Slicing LLM Reminiscence by 84%: A Deep Dive into Fused Kernels

The Stride Swap: When computing P . W_T , we don’t truly have to bodily transpose the huge W matrix in reminiscence. As a substitute, we invert the shapes and strides in W ’s block pointer to learn the rows of W as columns of W^T . This ends in a “free” transpose that saves each time and VRAM.
Numerical Precision: It&#8217;s value noting that whereas X and W is perhaps in bfloat16 , the buildup of dW and dX through atomic_add is normally carried out in float32 to stop the buildup of tiny rounding errors throughout hundreds of rows.
Competition Word: Whereas atomic_add is important for dW (as a result of each program updates the identical weights), dX is non-public to every program, that means there may be zero competition between program IDs for that particular tensor.
Atomic Add Masking: atomic_add doesn’t help block pointers. Subsequently, we implement the pointer and masks logic for dW explicitly.

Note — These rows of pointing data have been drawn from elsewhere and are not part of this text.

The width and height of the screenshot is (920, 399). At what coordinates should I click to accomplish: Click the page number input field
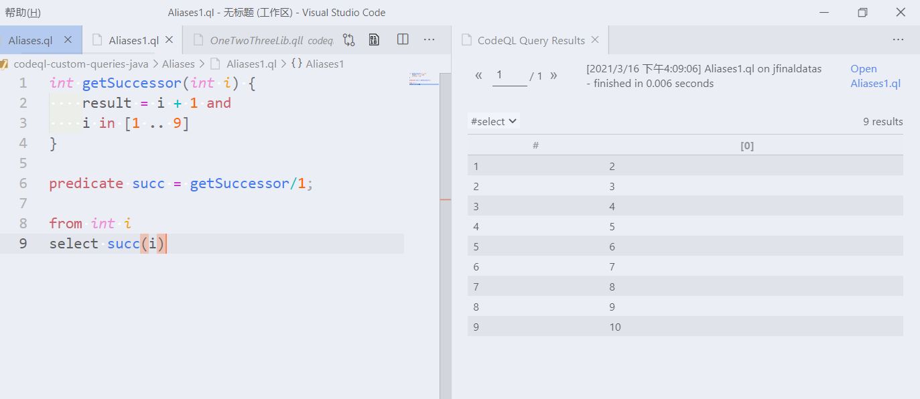510,76
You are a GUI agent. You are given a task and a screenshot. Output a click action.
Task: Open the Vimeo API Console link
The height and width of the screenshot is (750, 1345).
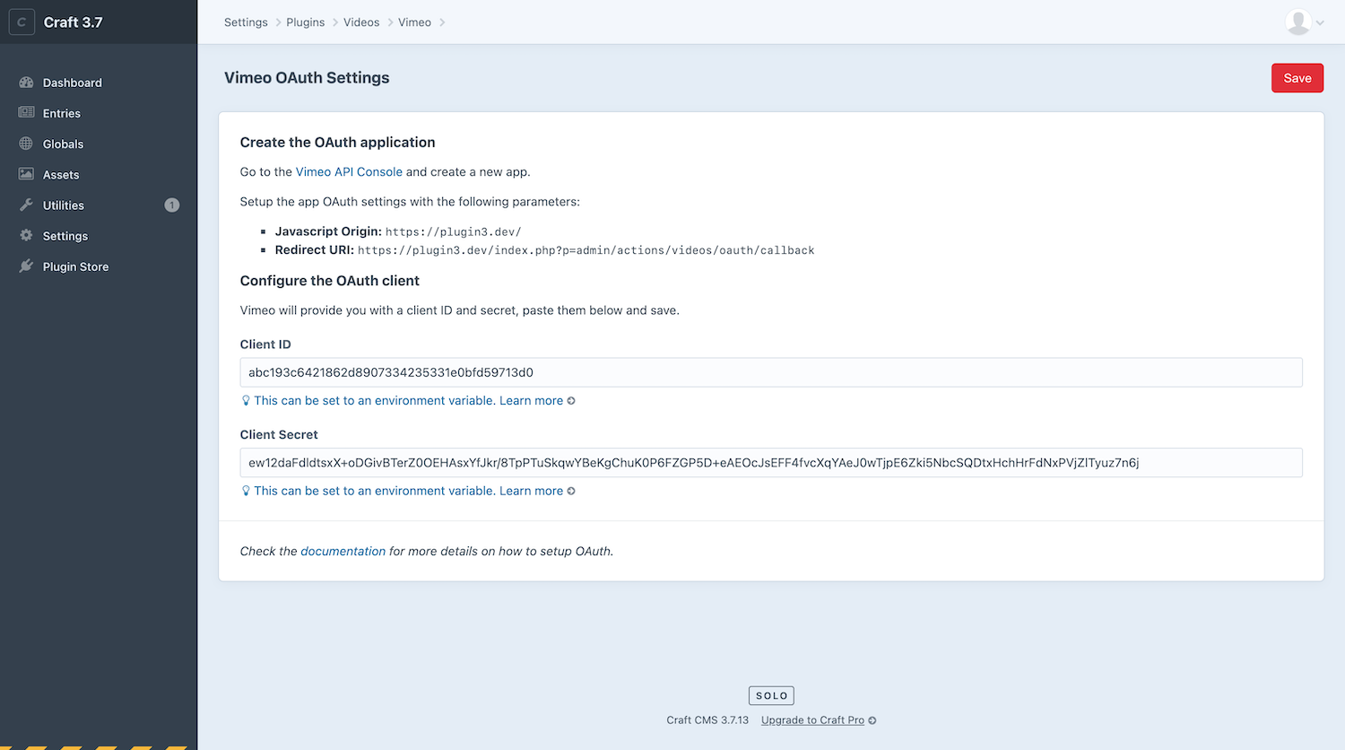(x=349, y=171)
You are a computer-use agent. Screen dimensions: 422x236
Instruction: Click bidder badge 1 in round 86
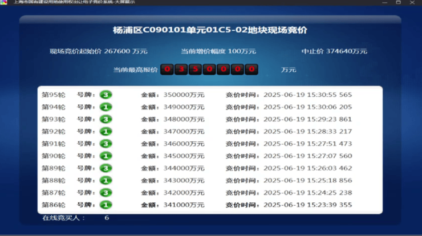[106, 205]
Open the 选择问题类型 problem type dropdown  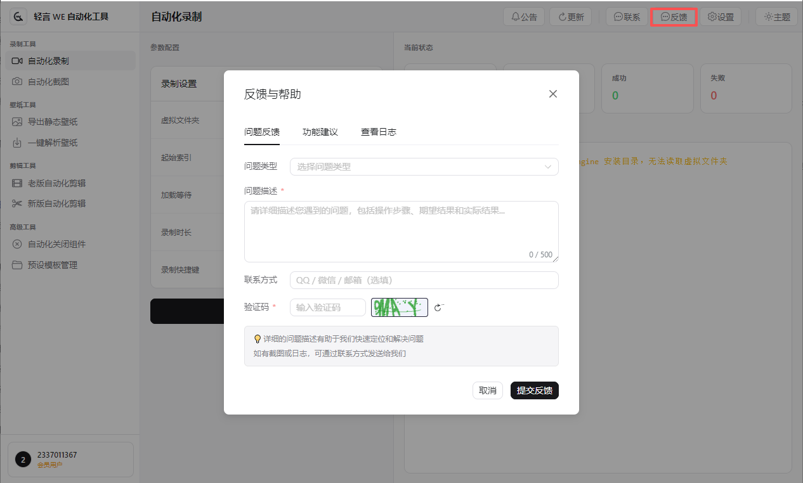click(423, 166)
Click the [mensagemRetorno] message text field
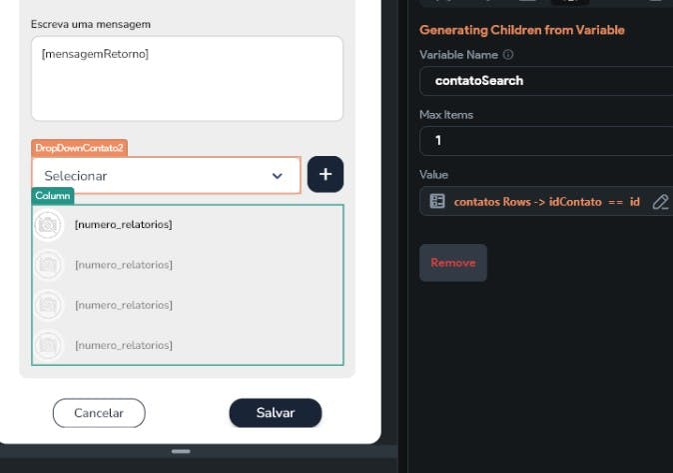 (187, 78)
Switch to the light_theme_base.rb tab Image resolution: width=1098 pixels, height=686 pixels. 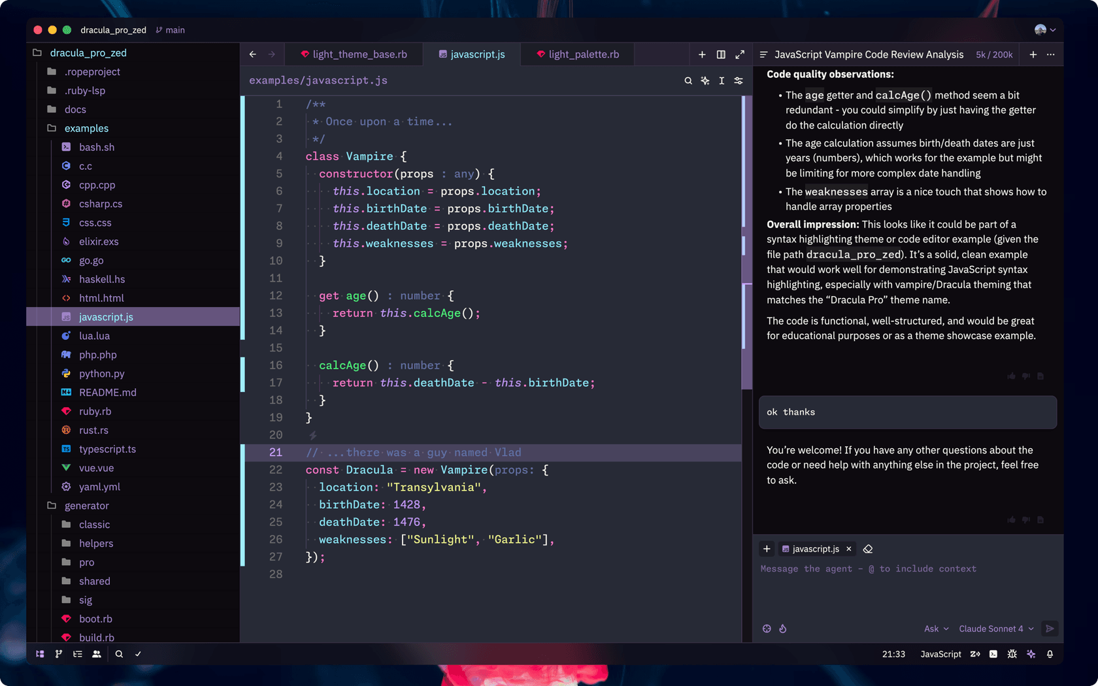pyautogui.click(x=354, y=54)
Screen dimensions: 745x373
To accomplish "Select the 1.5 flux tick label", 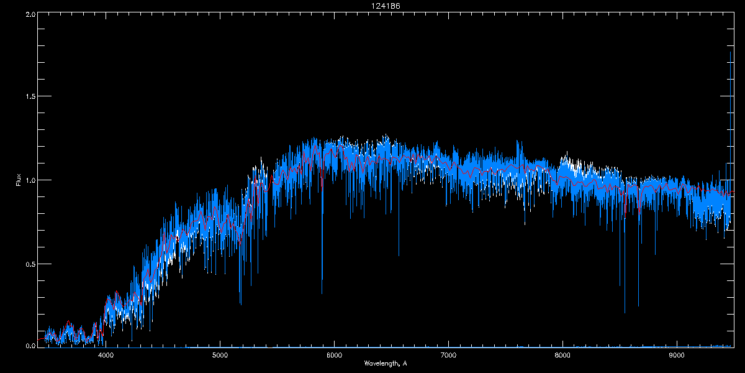I will [x=30, y=97].
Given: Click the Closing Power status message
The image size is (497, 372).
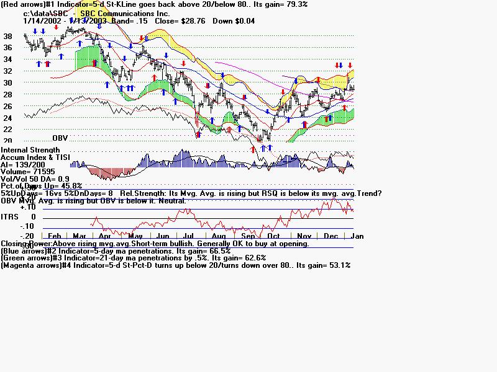Looking at the screenshot, I should (x=155, y=244).
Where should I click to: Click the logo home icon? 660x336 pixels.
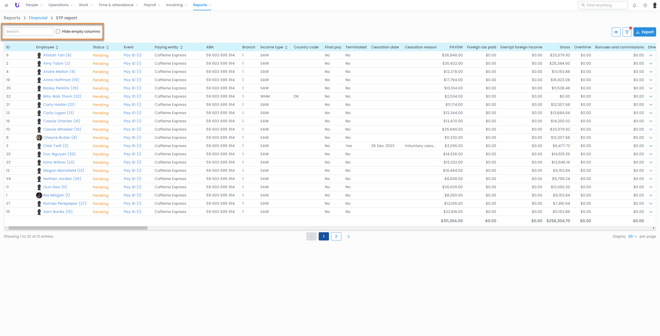[x=17, y=5]
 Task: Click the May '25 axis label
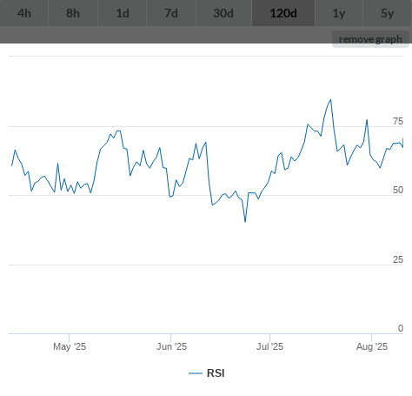pos(70,346)
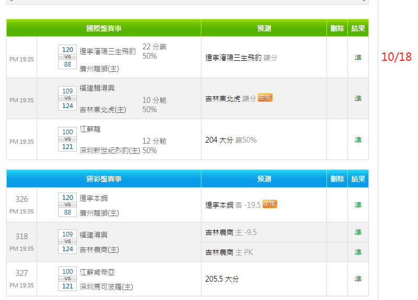Click the 109 vs 124 score box in 國際盤賽事
Image resolution: width=418 pixels, height=300 pixels.
click(67, 99)
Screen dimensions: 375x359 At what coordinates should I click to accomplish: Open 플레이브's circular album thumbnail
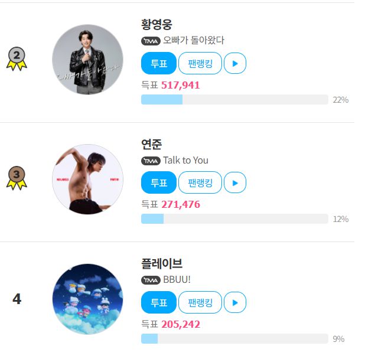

I Stole a Wall Road Trick to Resolve a Google Traits Knowledge Drawback

Write C Code With out Studying C: The Magic of PythoC

or fine-tuned an LLM, you’ve probably hit a wall on the final step: the Cross-Entropy Loss.

The wrongdoer is the logit bottleneck. To foretell the following token, we undertaking a hidden state into an enormous vocabulary house. For Llama 3 (128,256 tokens), the load matrix alone is over 525 million parameters. Whereas that’s solely ~1GB in bfloat16, the intermediate logit tensor is the actual problem. For big batches, it could possibly simply exceed 80GB of VRAM simply to compute a single scalar loss.

Optimising this layer is how libraries like Unsloth and Liger-Kernel obtain such large reminiscence reductions. On this article, we’ll construct a fused Linear + Cross Entropy kernel from scratch in Triton. We’ll derive the maths and implement a tiled ahead and backward cross that slashes peak reminiscence utilization by 84%.

Word on Efficiency: This implementation is primarily instructional. We prioritise mathematical readability and readable Triton code through the use of world atomic operations. Whereas it solves the reminiscence bottleneck, matching production-grade speeds would require considerably extra complicated implementations that are out of scope for this text.

This put up is a part of my Triton sequence. We’ll be utilizing ideas like tiling and on-line softmax that we’ve coated beforehand. If these sound unfamiliar, I like to recommend catching up there first!